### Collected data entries
= = =

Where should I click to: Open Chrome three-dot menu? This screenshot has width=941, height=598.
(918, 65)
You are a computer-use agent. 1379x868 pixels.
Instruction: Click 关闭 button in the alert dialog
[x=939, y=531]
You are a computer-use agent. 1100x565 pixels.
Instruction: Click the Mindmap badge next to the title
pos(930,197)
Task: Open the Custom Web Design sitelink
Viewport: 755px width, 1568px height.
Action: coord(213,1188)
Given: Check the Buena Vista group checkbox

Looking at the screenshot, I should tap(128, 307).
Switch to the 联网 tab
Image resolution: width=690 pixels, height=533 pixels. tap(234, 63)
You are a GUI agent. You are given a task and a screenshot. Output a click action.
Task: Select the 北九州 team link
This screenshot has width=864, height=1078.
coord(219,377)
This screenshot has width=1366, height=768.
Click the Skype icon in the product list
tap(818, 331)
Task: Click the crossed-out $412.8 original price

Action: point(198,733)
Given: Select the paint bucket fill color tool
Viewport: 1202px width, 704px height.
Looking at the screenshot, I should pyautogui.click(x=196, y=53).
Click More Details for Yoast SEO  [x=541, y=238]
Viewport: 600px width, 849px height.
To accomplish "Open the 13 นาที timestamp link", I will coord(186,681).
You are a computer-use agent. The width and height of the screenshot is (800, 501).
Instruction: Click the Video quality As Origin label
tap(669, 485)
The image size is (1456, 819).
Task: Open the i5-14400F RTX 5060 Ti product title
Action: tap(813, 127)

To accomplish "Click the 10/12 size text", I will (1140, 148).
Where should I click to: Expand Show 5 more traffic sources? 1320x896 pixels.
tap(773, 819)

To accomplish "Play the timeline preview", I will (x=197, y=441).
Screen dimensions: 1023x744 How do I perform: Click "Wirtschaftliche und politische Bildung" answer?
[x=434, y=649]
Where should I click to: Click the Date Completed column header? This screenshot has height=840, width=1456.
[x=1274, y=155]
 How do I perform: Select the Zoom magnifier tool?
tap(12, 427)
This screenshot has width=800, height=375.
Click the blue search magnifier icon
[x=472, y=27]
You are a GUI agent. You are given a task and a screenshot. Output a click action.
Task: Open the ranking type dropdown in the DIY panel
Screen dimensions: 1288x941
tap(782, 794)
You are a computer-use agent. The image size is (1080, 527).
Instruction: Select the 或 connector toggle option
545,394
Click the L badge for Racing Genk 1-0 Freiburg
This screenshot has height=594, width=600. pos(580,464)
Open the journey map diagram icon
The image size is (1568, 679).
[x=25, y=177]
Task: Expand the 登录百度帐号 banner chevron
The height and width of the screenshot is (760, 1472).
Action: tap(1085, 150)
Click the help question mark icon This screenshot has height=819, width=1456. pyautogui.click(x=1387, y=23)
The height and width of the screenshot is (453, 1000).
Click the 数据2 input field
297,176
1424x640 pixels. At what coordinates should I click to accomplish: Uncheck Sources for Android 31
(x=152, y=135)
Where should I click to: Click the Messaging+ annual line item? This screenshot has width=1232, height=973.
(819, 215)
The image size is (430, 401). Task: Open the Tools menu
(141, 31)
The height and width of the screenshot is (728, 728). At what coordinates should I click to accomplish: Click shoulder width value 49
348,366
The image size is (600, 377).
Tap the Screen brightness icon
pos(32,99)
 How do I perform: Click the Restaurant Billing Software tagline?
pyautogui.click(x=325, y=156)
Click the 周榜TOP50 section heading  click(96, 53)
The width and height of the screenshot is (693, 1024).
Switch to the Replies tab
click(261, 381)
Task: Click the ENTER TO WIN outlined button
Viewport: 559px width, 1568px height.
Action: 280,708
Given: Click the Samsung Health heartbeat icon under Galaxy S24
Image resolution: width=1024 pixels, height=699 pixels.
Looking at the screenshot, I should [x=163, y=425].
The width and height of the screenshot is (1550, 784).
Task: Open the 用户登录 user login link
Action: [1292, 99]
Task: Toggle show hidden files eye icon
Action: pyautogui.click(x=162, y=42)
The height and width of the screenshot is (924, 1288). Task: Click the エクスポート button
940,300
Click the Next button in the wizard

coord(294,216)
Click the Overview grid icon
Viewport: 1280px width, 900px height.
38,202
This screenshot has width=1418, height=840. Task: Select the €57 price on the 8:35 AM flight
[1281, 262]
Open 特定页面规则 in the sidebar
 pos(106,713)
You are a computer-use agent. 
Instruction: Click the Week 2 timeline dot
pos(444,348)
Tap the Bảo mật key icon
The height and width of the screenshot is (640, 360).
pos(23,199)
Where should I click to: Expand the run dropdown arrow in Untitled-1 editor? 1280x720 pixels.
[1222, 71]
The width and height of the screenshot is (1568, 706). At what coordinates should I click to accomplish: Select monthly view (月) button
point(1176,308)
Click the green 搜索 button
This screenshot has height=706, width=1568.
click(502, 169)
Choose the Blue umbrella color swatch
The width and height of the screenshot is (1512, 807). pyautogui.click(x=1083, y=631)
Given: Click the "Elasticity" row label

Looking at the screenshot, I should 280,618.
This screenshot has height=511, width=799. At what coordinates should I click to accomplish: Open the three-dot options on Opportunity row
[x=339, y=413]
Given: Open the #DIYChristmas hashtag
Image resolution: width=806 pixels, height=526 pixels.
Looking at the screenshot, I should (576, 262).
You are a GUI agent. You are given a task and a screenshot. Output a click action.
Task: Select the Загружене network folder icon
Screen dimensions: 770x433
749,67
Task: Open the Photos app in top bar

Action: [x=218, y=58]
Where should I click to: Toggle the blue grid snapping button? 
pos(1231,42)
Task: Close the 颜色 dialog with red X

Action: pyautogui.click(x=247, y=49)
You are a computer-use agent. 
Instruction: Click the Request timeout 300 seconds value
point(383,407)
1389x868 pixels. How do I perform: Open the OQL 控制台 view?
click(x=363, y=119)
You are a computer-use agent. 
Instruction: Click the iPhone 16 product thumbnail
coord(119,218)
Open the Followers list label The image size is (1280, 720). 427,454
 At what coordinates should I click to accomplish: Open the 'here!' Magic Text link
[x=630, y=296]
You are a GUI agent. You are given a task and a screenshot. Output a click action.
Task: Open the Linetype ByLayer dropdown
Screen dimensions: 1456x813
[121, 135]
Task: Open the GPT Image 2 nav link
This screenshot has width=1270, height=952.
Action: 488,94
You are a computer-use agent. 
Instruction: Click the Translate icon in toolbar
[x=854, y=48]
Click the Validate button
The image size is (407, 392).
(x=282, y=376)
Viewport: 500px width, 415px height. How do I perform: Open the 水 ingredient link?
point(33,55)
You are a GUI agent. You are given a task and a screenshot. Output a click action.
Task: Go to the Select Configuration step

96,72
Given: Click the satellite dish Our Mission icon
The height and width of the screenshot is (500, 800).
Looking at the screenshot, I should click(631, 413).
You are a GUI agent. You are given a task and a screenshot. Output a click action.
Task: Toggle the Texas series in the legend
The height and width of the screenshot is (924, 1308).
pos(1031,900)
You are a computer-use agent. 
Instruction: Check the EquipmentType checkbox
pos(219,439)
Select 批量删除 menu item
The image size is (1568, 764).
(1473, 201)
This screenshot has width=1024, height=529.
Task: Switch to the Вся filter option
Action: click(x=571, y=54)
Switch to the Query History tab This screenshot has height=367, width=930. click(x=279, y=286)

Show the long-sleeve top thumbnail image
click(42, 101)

= = =

### Exercise directions
Render every line of the records above as a Markdown table with the columns Row and Line, numbering each line in order and leaving out the blank lines.

### Result of the task
| Row | Line |
|---|---|
| 1 | Where should I click to: Open Chrome three-dot menu? This screenshot has width=941, height=598. |
| 2 | (918, 65) |
| 3 | You are a computer-use agent. 1379x868 pixels. |
| 4 | Instruction: Click 关闭 button in the alert dialog |
| 5 | [x=939, y=531] |
| 6 | You are a computer-use agent. 1100x565 pixels. |
| 7 | Instruction: Click the Mindmap badge next to the title |
| 8 | pos(930,197) |
| 9 | Task: Open the Custom Web Design sitelink |
| 10 | Viewport: 755px width, 1568px height. |
| 11 | Action: coord(213,1188) |
| 12 | Given: Check the Buena Vista group checkbox |
| 13 | Looking at the screenshot, I should tap(128, 307). |
| 14 | Switch to the 联网 tab |
| 15 | Image resolution: width=690 pixels, height=533 pixels. tap(234, 63) |
| 16 | You are a GUI agent. You are given a task and a screenshot. Output a click action. |
| 17 | Task: Select the 北九州 team link |
| 18 | This screenshot has width=864, height=1078. |
| 19 | coord(219,377) |
| 20 | This screenshot has width=1366, height=768. |
| 21 | Click the Skype icon in the product list |
| 22 | tap(818, 331) |
| 23 | Task: Click the crossed-out $412.8 original price |
| 24 | Action: point(198,733) |
| 25 | Given: Select the paint bucket fill color tool |
| 26 | Viewport: 1202px width, 704px height. |
| 27 | Looking at the screenshot, I should pyautogui.click(x=196, y=53). |
| 28 | Click More Details for Yoast SEO  [x=541, y=238] |
| 29 | Viewport: 600px width, 849px height. |
| 30 | To accomplish "Open the 13 นาที timestamp link", I will coord(186,681). |
| 31 | You are a computer-use agent. The width and height of the screenshot is (800, 501). |
| 32 | Instruction: Click the Video quality As Origin label |
| 33 | tap(669, 485) |
| 34 | The image size is (1456, 819). |
| 35 | Task: Open the i5-14400F RTX 5060 Ti product title |
| 36 | Action: tap(813, 127) |
| 37 | To accomplish "Click the 10/12 size text", I will (1140, 148). |
| 38 | Where should I click to: Expand Show 5 more traffic sources? 1320x896 pixels. |
| 39 | tap(773, 819) |
| 40 | To accomplish "Play the timeline preview", I will (x=197, y=441). |
| 41 | Screen dimensions: 1023x744 How do I perform: Click "Wirtschaftliche und politische Bildung" answer? |
| 42 | [x=434, y=649] |
| 43 | Where should I click to: Click the Date Completed column header? This screenshot has height=840, width=1456. |
| 44 | [x=1274, y=155] |
| 45 |  How do I perform: Select the Zoom magnifier tool? |
| 46 | tap(12, 427) |
| 47 | This screenshot has width=800, height=375. |
| 48 | Click the blue search magnifier icon |
| 49 | [x=472, y=27] |
| 50 | You are a GUI agent. You are given a task and a screenshot. Output a click action. |
| 51 | Task: Open the ranking type dropdown in the DIY panel |
| 52 | Screen dimensions: 1288x941 |
| 53 | tap(782, 794) |
| 54 | You are a computer-use agent. The image size is (1080, 527). |
| 55 | Instruction: Select the 或 connector toggle option |
| 56 | 545,394 |
| 57 | Click the L badge for Racing Genk 1-0 Freiburg |
| 58 | This screenshot has height=594, width=600. pos(580,464) |
| 59 | Open the journey map diagram icon |
| 60 | The image size is (1568, 679). |
| 61 | [x=25, y=177] |
| 62 | Task: Expand the 登录百度帐号 banner chevron |
| 63 | The height and width of the screenshot is (760, 1472). |
| 64 | Action: tap(1085, 150) |
| 65 | Click the help question mark icon This screenshot has height=819, width=1456. pyautogui.click(x=1387, y=23) |
| 66 | The height and width of the screenshot is (453, 1000). |
| 67 | Click the 数据2 input field |
| 68 | 297,176 |
| 69 | 1424x640 pixels. At what coordinates should I click to accomplish: Uncheck Sources for Android 31 |
| 70 | (x=152, y=135) |
| 71 | Where should I click to: Click the Messaging+ annual line item? This screenshot has width=1232, height=973. |
| 72 | (819, 215) |
| 73 | The image size is (430, 401). Task: Open the Tools menu |
| 74 | (141, 31) |
| 75 | The height and width of the screenshot is (728, 728). At what coordinates should I click to accomplish: Click shoulder width value 49 |
| 76 | 348,366 |
| 77 | The image size is (600, 377). |
| 78 | Tap the Screen brightness icon |
| 79 | pos(32,99) |
| 80 |  How do I perform: Click the Restaurant Billing Software tagline? |
| 81 | pyautogui.click(x=325, y=156) |
| 82 | Click the 周榜TOP50 section heading  click(96, 53) |
| 83 | The width and height of the screenshot is (693, 1024). |
| 84 | Switch to the Replies tab |
| 85 | click(261, 381) |
| 86 | Task: Click the ENTER TO WIN outlined button |
| 87 | Viewport: 559px width, 1568px height. |
| 88 | Action: 280,708 |
| 89 | Given: Click the Samsung Health heartbeat icon under Galaxy S24 |
| 90 | Image resolution: width=1024 pixels, height=699 pixels. |
| 91 | Looking at the screenshot, I should [x=163, y=425]. |
| 92 | The width and height of the screenshot is (1550, 784). |
| 93 | Task: Open the 用户登录 user login link |
| 94 | Action: [1292, 99] |
| 95 | Task: Toggle show hidden files eye icon |
| 96 | Action: pyautogui.click(x=162, y=42) |
| 97 | The height and width of the screenshot is (924, 1288). Task: Click the エクスポート button |
| 98 | 940,300 |
| 99 | Click the Next button in the wizard |
| 100 | coord(294,216) |
| 101 | Click the Overview grid icon |
| 102 | Viewport: 1280px width, 900px height. |
| 103 | 38,202 |
| 104 | This screenshot has width=1418, height=840. Task: Select the €57 price on the 8:35 AM flight |
| 105 | [1281, 262] |
| 106 | Open 特定页面规则 in the sidebar |
| 107 |  pos(106,713) |
| 108 | You are a computer-use agent.  |
| 109 | Instruction: Click the Week 2 timeline dot |
| 110 | pos(444,348) |
| 111 | Tap the Bảo mật key icon |
| 112 | The height and width of the screenshot is (640, 360). |
| 113 | pos(23,199) |
| 114 | Where should I click to: Expand the run dropdown arrow in Untitled-1 editor? 1280x720 pixels. |
| 115 | [1222, 71] |
| 116 | The width and height of the screenshot is (1568, 706). At what coordinates should I click to accomplish: Select monthly view (月) button |
| 117 | point(1176,308) |
| 118 | Click the green 搜索 button |
| 119 | This screenshot has height=706, width=1568. |
| 120 | click(502, 169) |
| 121 | Choose the Blue umbrella color swatch |
| 122 | The width and height of the screenshot is (1512, 807). pyautogui.click(x=1083, y=631) |
| 123 | Given: Click the "Elasticity" row label |
| 124 | Looking at the screenshot, I should 280,618. |
| 125 | This screenshot has height=511, width=799. At what coordinates should I click to accomplish: Open the three-dot options on Opportunity row |
| 126 | [x=339, y=413] |
| 127 | Given: Open the #DIYChristmas hashtag |
| 128 | Image resolution: width=806 pixels, height=526 pixels. |
| 129 | Looking at the screenshot, I should (576, 262). |
| 130 | You are a GUI agent. You are given a task and a screenshot. Output a click action. |
| 131 | Task: Select the Загружене network folder icon |
| 132 | Screen dimensions: 770x433 |
| 133 | 749,67 |
| 134 | Task: Open the Photos app in top bar |
| 135 | Action: [x=218, y=58] |
| 136 | Where should I click to: Toggle the blue grid snapping button?  |
| 137 | pos(1231,42) |
| 138 | Task: Close the 颜色 dialog with red X |
| 139 | Action: pyautogui.click(x=247, y=49) |
| 140 | You are a computer-use agent.  |
| 141 | Instruction: Click the Request timeout 300 seconds value |
| 142 | point(383,407) |
| 143 | 1389x868 pixels. How do I perform: Open the OQL 控制台 view? |
| 144 | click(x=363, y=119) |
| 145 | You are a computer-use agent.  |
| 146 | Instruction: Click the iPhone 16 product thumbnail |
| 147 | coord(119,218) |
| 148 | Open the Followers list label The image size is (1280, 720). 427,454 |
| 149 |  At what coordinates should I click to accomplish: Open the 'here!' Magic Text link |
| 150 | [x=630, y=296] |
| 151 | You are a GUI agent. You are given a task and a screenshot. Output a click action. |
| 152 | Task: Open the Linetype ByLayer dropdown |
| 153 | Screen dimensions: 1456x813 |
| 154 | [121, 135] |
| 155 | Task: Open the GPT Image 2 nav link |
| 156 | This screenshot has width=1270, height=952. |
| 157 | Action: 488,94 |
| 158 | You are a computer-use agent.  |
| 159 | Instruction: Click the Translate icon in toolbar |
| 160 | [x=854, y=48] |
| 161 | Click the Validate button |
| 162 | The image size is (407, 392). |
| 163 | (x=282, y=376) |
| 164 | Viewport: 500px width, 415px height. How do I perform: Open the 水 ingredient link? |
| 165 | point(33,55) |
| 166 | You are a GUI agent. You are given a task and a screenshot. Output a click action. |
| 167 | Task: Go to the Select Configuration step |
| 168 | 96,72 |
| 169 | Given: Click the satellite dish Our Mission icon |
| 170 | The height and width of the screenshot is (500, 800). |
| 171 | Looking at the screenshot, I should click(631, 413). |
| 172 | You are a GUI agent. You are given a task and a screenshot. Output a click action. |
| 173 | Task: Toggle the Texas series in the legend |
| 174 | The height and width of the screenshot is (924, 1308). |
| 175 | pos(1031,900) |
| 176 | You are a computer-use agent.  |
| 177 | Instruction: Check the EquipmentType checkbox |
| 178 | pos(219,439) |
| 179 | Select 批量删除 menu item |
| 180 | The image size is (1568, 764). |
| 181 | (1473, 201) |
| 182 | This screenshot has width=1024, height=529. |
| 183 | Task: Switch to the Вся filter option |
| 184 | Action: click(x=571, y=54) |
| 185 | Switch to the Query History tab This screenshot has height=367, width=930. click(x=279, y=286) |
| 186 | Show the long-sleeve top thumbnail image |
| 187 | click(42, 101) |